So there is this panic going on right now in the market...
Even "safe haven" assets like gold and silver and U.S. Treasury funds are down. Even what might seem like the most contrarian asset in existence--bitcoin--is down...
PGIM Stable Value Bond Fund: (https://www.morningstar.com/funds/xnas/pdbax/quote)
Almost every chart you look at will have the same shape today over a 1 month time frame, stocks, bonds, gold, silver, real estate, bitcoin. Every asset class is going down.
Why is this?
It is because of the liquidity illusion, like Warren Buffett once said, "Only when the tide goes out do you determine who's been swimming naked."
Stocks, bond, gold, silver, real estate, and bitcoin are all integrated into the global market, which is then mutualized and liquified like a giant smoothie with all of the effort and ugliness of managing individual assets that may or may not be immediately salable masked behind ETFs, bond funds, etc. managed by professionals who are bound by integrity to make available as much money as possible to people who want to exit their funds when asked to do so. However, when the house is on fire, everyone wants to exit at the same time.
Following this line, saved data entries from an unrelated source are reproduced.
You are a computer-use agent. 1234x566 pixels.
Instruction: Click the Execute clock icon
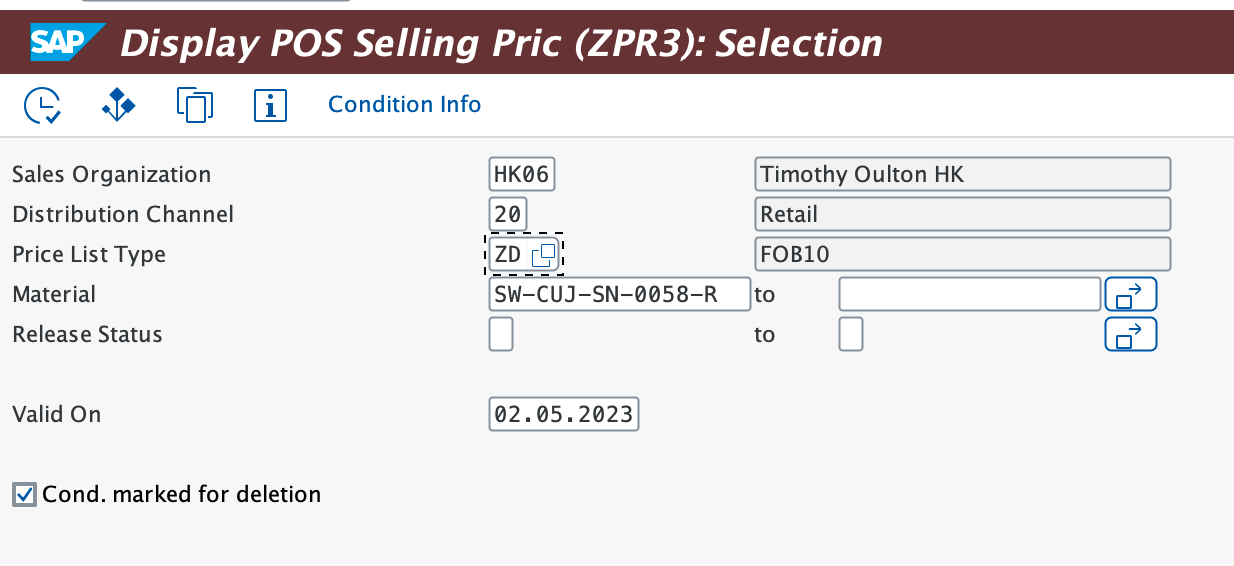[42, 105]
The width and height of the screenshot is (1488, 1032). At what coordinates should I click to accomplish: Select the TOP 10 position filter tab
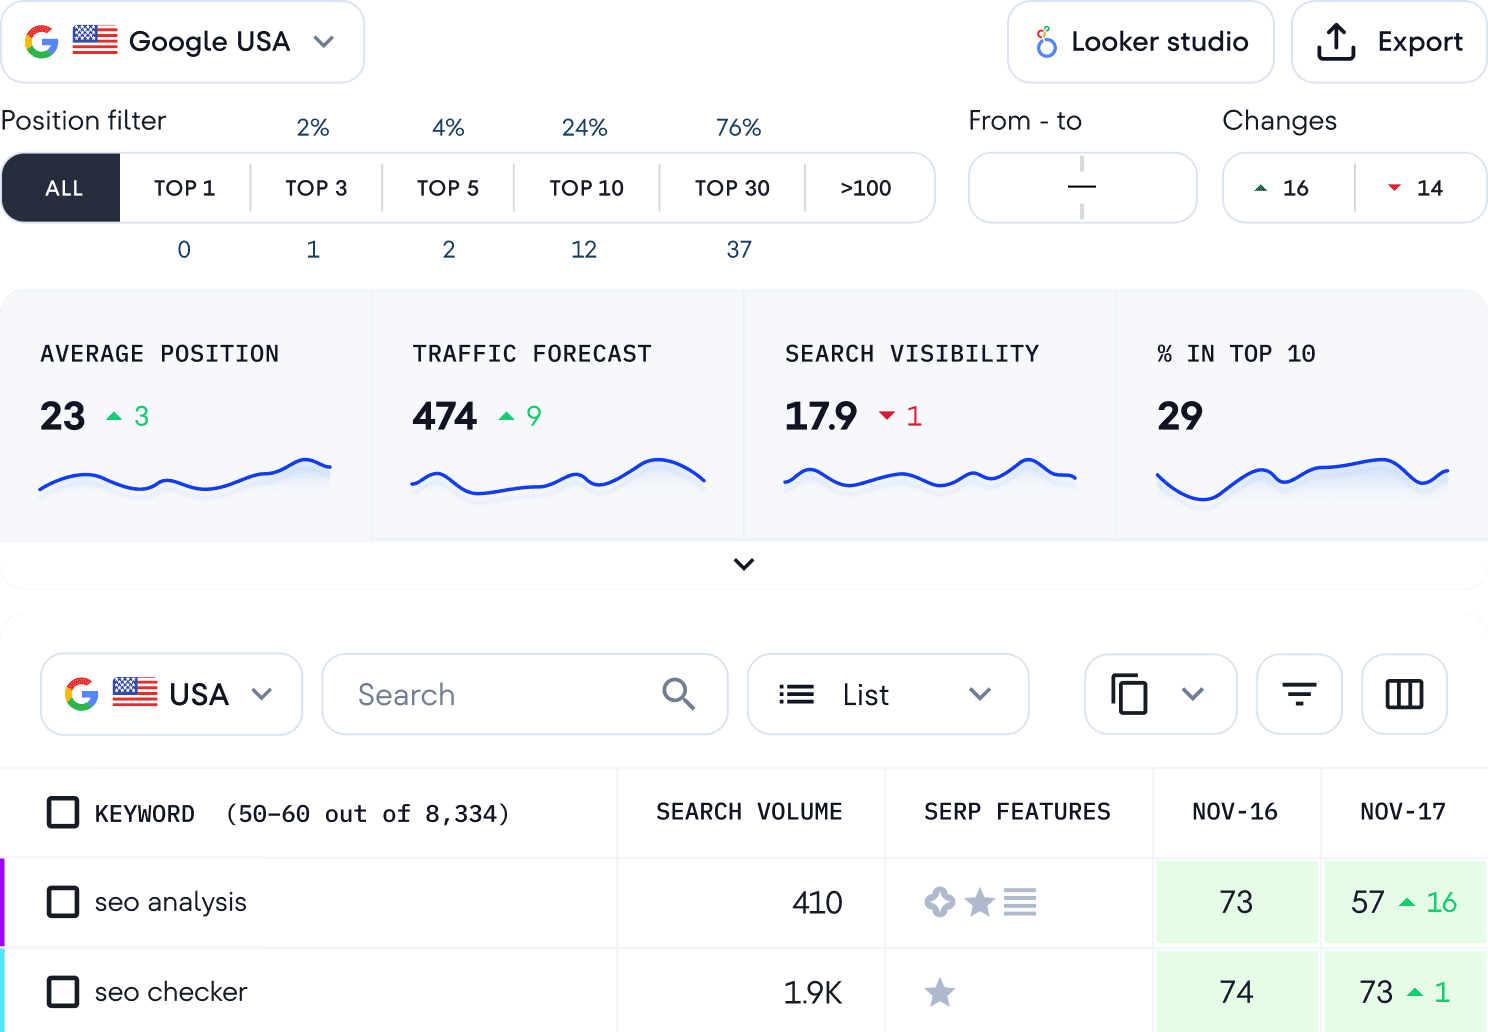[x=586, y=188]
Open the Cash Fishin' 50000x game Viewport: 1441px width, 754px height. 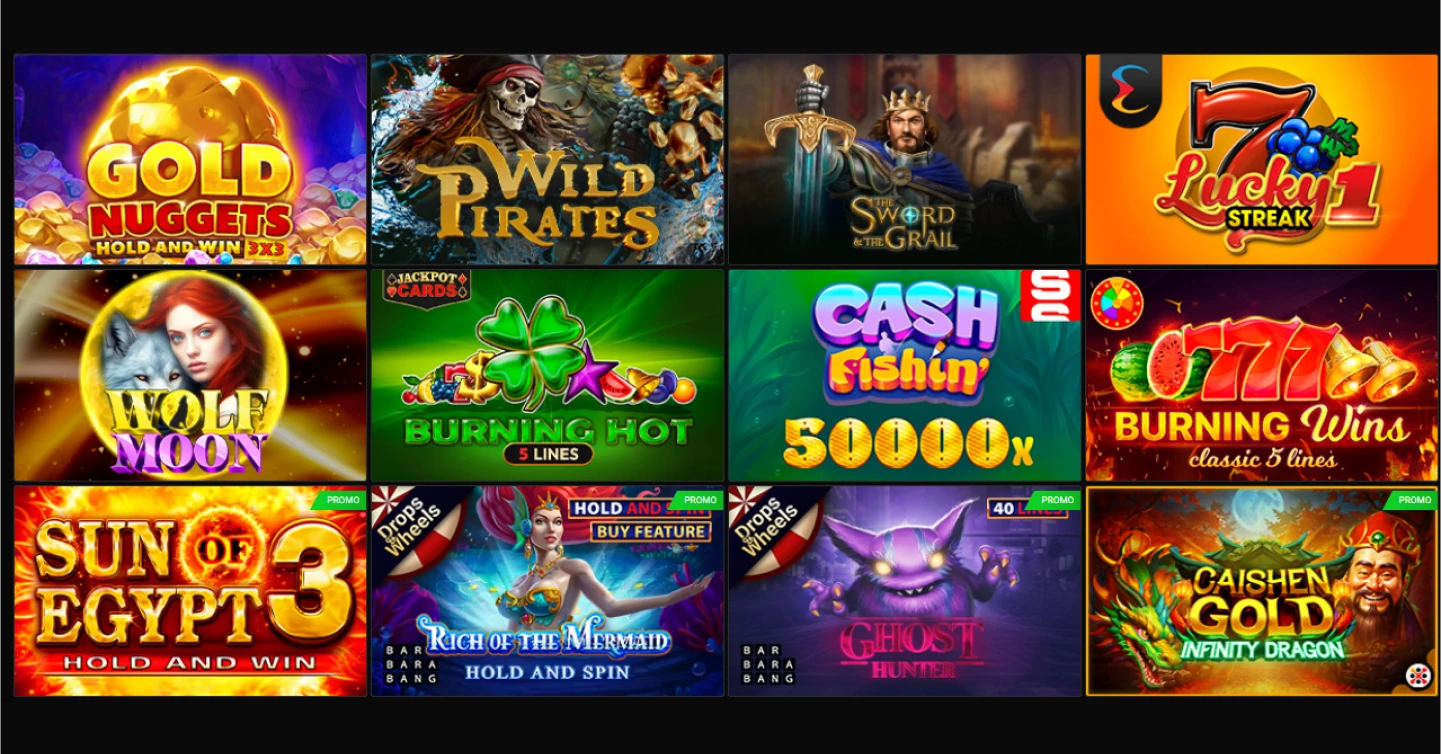(904, 375)
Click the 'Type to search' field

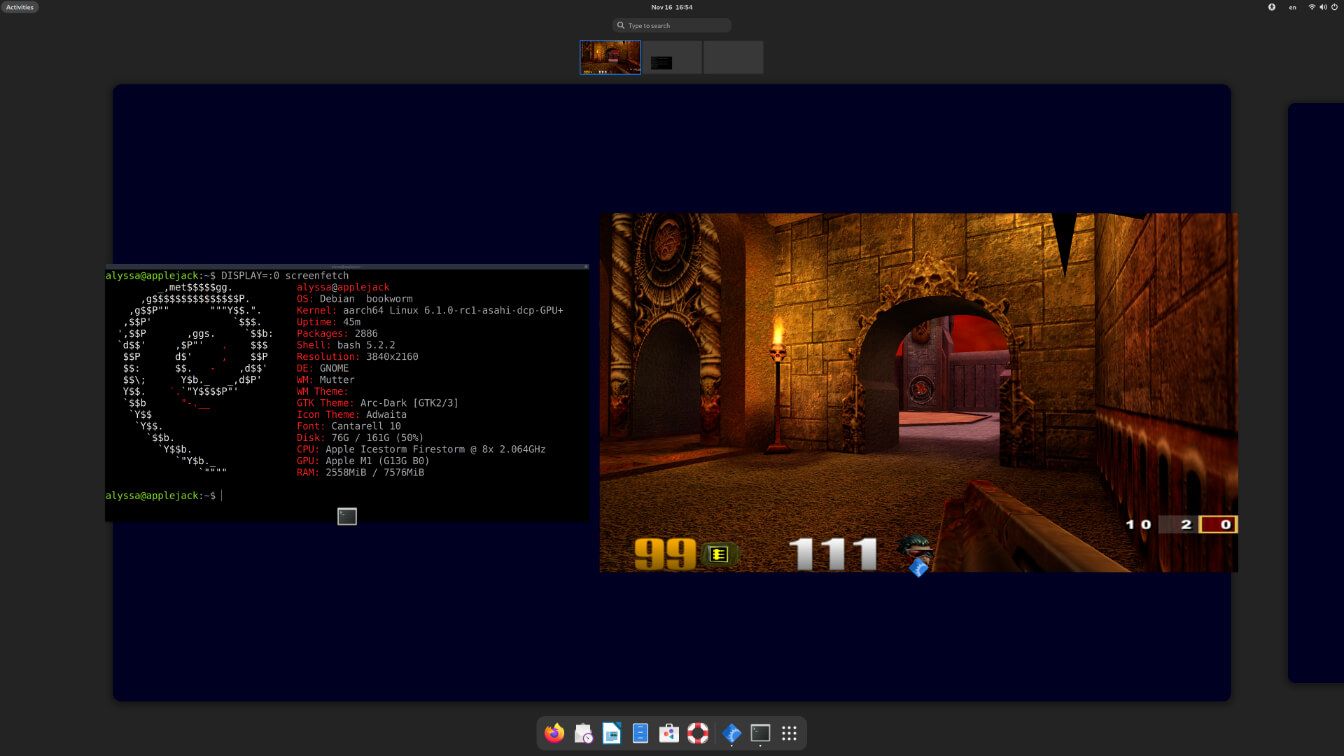tap(672, 25)
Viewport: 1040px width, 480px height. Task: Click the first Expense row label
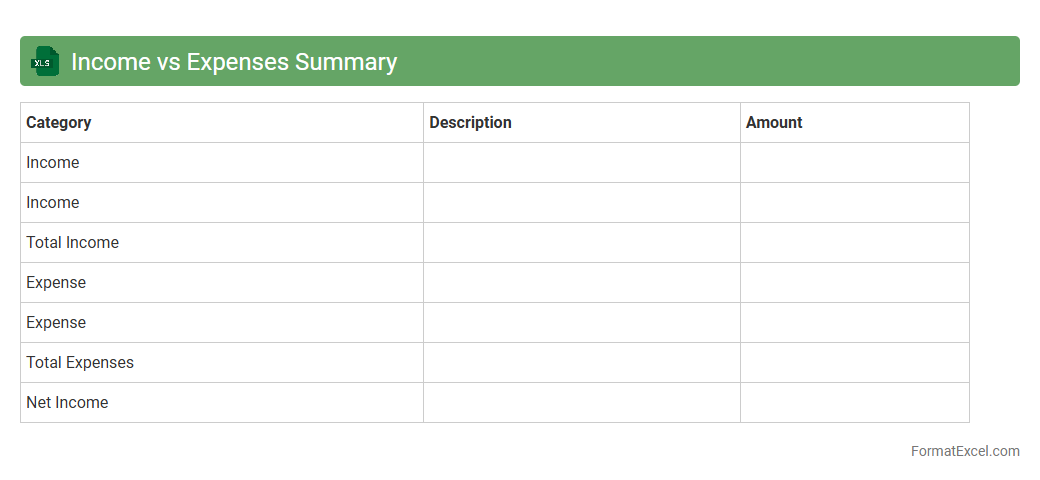tap(56, 282)
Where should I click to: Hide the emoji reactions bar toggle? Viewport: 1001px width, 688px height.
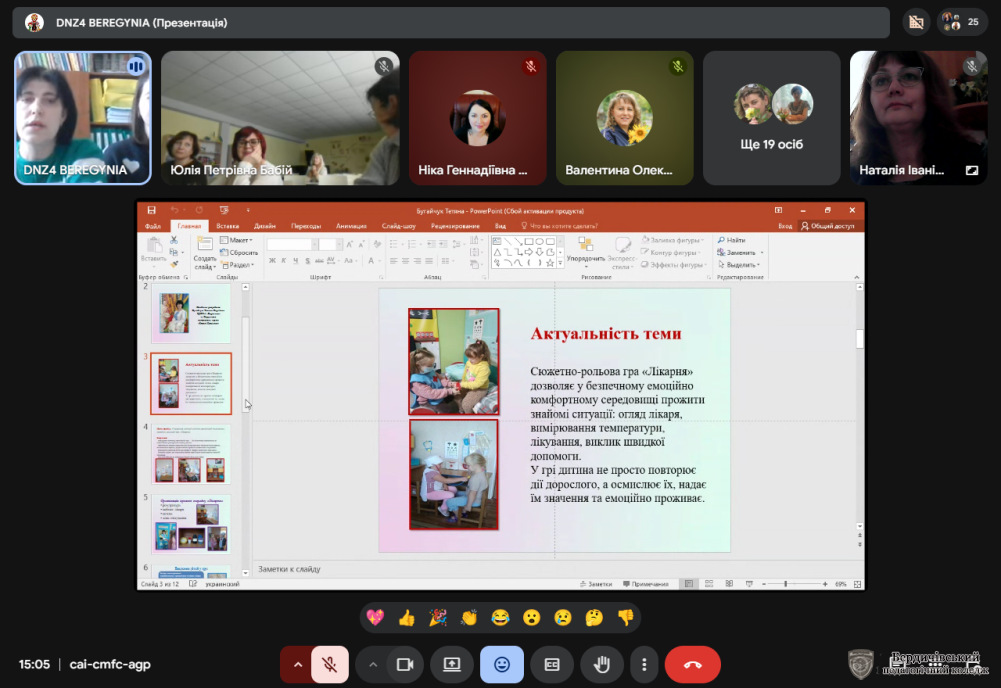coord(501,664)
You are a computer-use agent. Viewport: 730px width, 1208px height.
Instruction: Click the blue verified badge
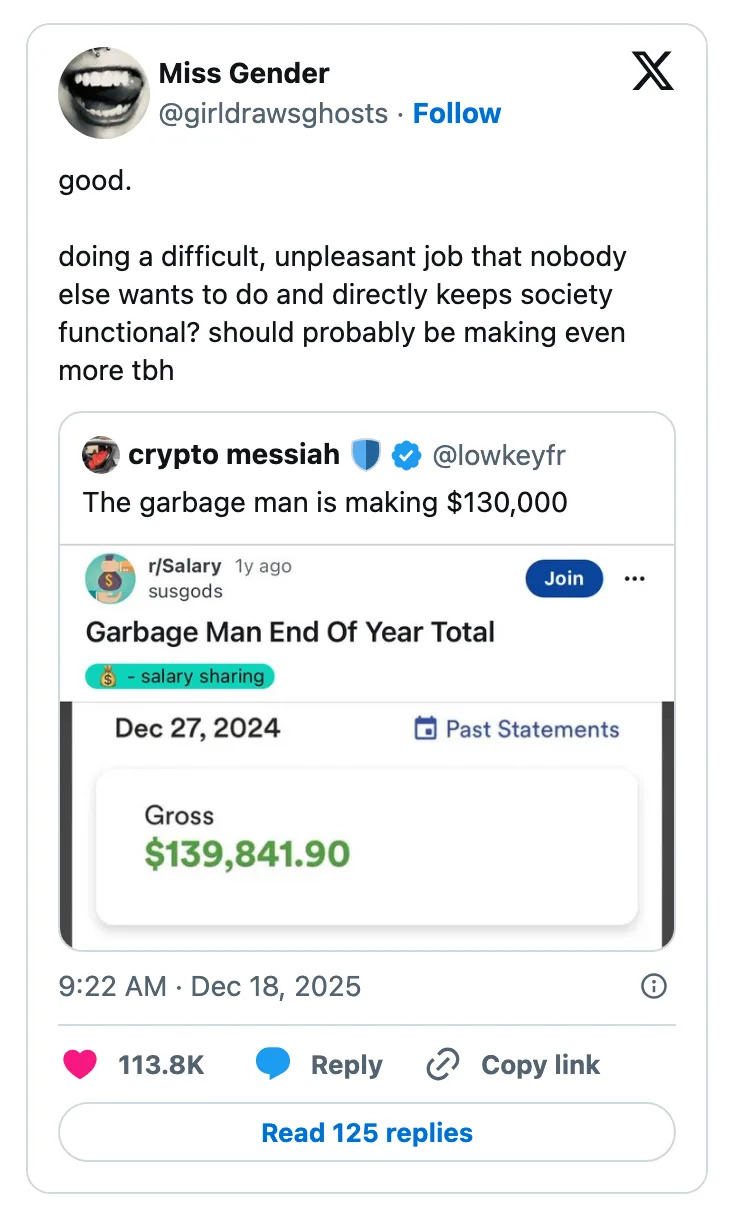coord(405,456)
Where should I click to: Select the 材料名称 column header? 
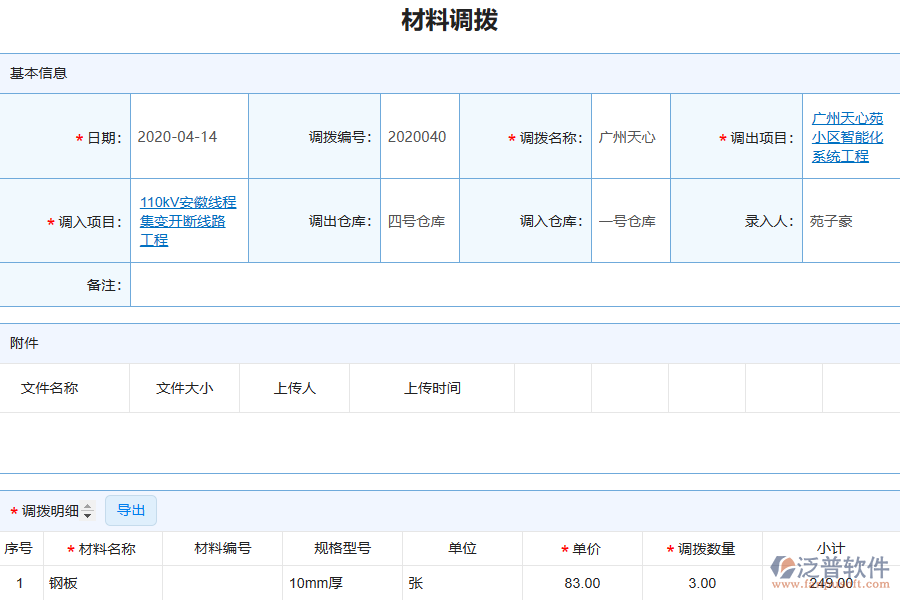pyautogui.click(x=101, y=548)
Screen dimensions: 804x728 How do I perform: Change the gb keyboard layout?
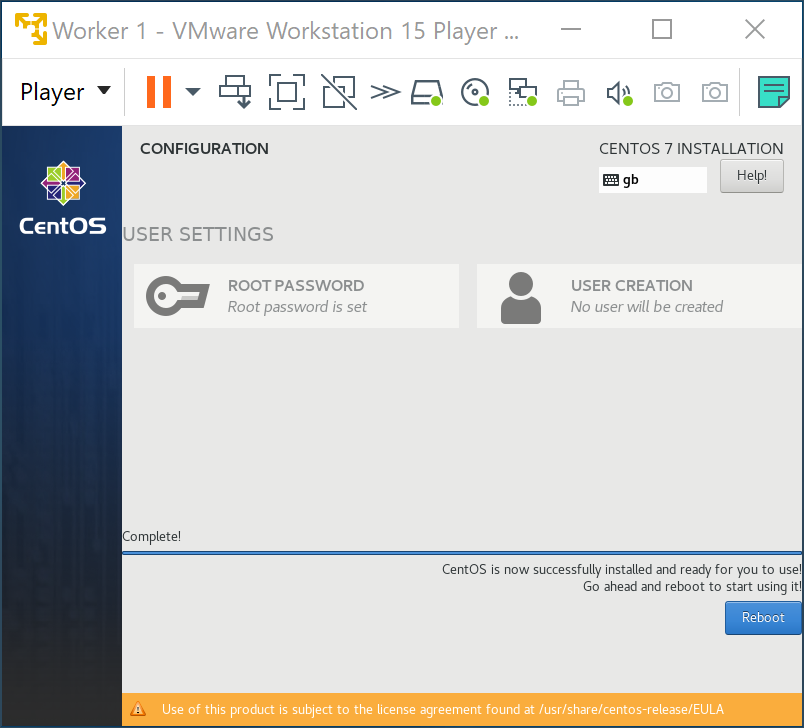pos(652,179)
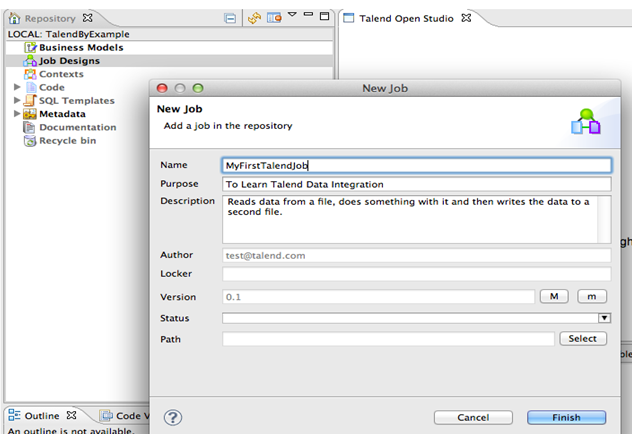The image size is (632, 434).
Task: Expand the Metadata tree node
Action: pyautogui.click(x=18, y=114)

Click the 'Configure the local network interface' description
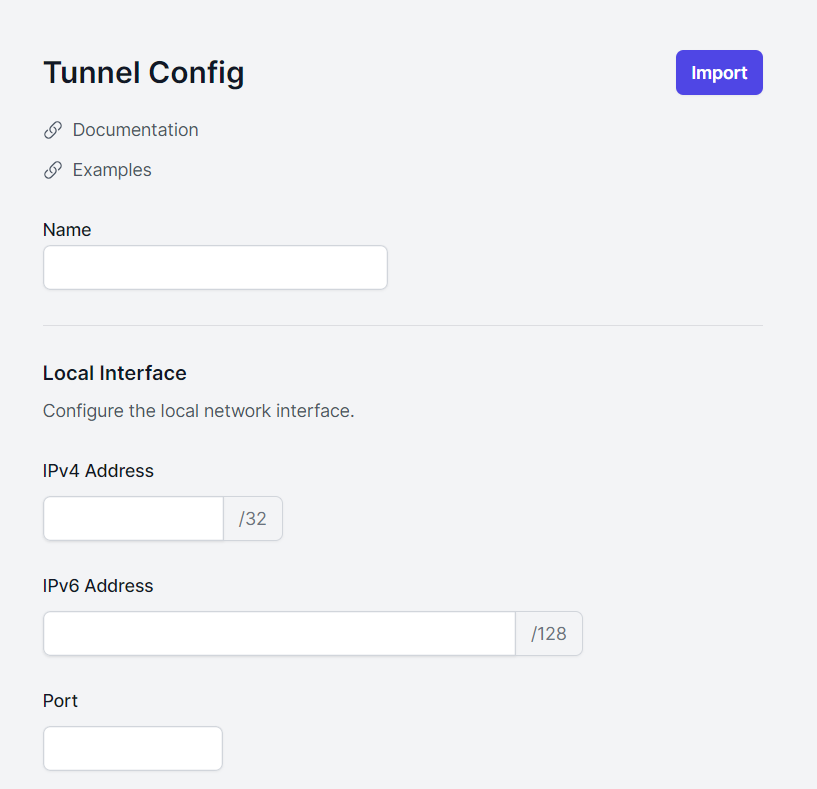pos(199,411)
So the exits are jammed, the websites crash, the phone lines are overloaded and people get trampled.
In economic terms, people lose money.
A lot of it.
What is the underlying problem? What fundamental truth can we learn from this?
Jonathan Tepper has an
excellent blog article which succinctly sums it up:
The Irish Potato Famine is one such cautionary tale of the danger of monocultures, or only growing one crop. The potato first arrived in Ireland in 1588, and by the 1800s, the Irish had used it to solve the problem of feeding a growing population. They planted the “lumper” potato variety. All of these potatoes were genetically identical to one another, and it was vulnerable to the pathogen Phytophthora infestans. Because Ireland was so dependent on the potato, one in eight Irish people died of starvation in three years during the Irish potato famine of the 1840s.
Ultimately, his key point is regarding risk:
Risk is like energy and cannot be destroyed. It can only be transformed.
The potato of the modern economy is the "fund" or the "exchanged traded fund" in the case of stocks, or as some people refer to it as "indexing."
Why does indexing fail in times of crisis?
Because we have mutualized risk across wider swaths of the economic system. It is socialized capitalism. Mutualized risk is the reason every complex system fails under extreme load. It is the
sandpile theory of complex systems at work.
The global economy is a giant sand pile. Each time a transaction is made a grain is added to the pile. Corporations succumb to greed by borrowing money as low rates and buying back stock. Pension funds are forced to go into riskier assets by dangerously low interest rates. Over time the pile grows until it reaches the size where it becomes intrinsically unstable until a tiny pebble, like COVID-19, is dropped into the pile and the whole thing comes crashing down around us.
Risk mitigation strategies exist to help us avoid these things. It is why microservices are being used today to replace mutualized monolithic applications in the web services world. It is why redundancy exists in the physical engineering world. It is why diversification exists in the world of investing.
Why does diversification fail in times of crisis?
Because in times of crisis, funds are obligated to return money to those demanding it; and as a result are obligated to sell of any asset the is liquid enough to be sold, regardless of its intrinsic value. And so the correlation between previously uncorrelated assets approaches 1 and people lose a lot of money.
And so the good, the bad, and the ugly all get liquidated together into the underlying currency, which is the U.S. dollar in most cases and brings us to our final chart:
So, why is this chart going up when all others are going down?
Because it is backed by the U.S. government, which has the ability to provide infinite liquidity in the form of new money created out of thin air and released into the wild. In the past, this has taken the form of "quantitative easing" where the Federal Reserve created money and gave it to banks as reserves hoping that they would lend it out to the broader economy, which in 2008 could not afford the debt anyway. So the economy sank and people suffered.
I have a quote that I have been refining:
Investing is not about timing the market. It is about having the discipline to exit before the top and re-enter after the bottom and the knowledge of where to hide in between.
The sticking point is "where to hide in between" since that changes each crisis. Right now, the hiding place is in U.S. dollars or cash.
The problem here is that we are repeating the same mistake again. The U.S. government has crossed Mario Draghi's line and now seems willing to do "whatever it takes" to resolve this crisis.
For better or worse, we are on the threshold of a
paradigm shift. We are about to step into the completely untested world of Modern Monetary Theory and print ungodly amounts of money and throw it out of the helicopter. Where this helicopter money goes will determine the depth and breadth of the evolving depression, but this money printing mutualizes risk as the highest level, that of the underlying currency.
I suspect that MMT will dampen this depression to only a severe recession, but in doing so we will be setting ourselves up for an even bigger fall in 5-15 years from which the U.S. government will not recover. History doesn't repeat, but it does rhyme, and I suspect that U.S. as we know it will not exist in 20 years. We will find our inner-Roman Empire soon.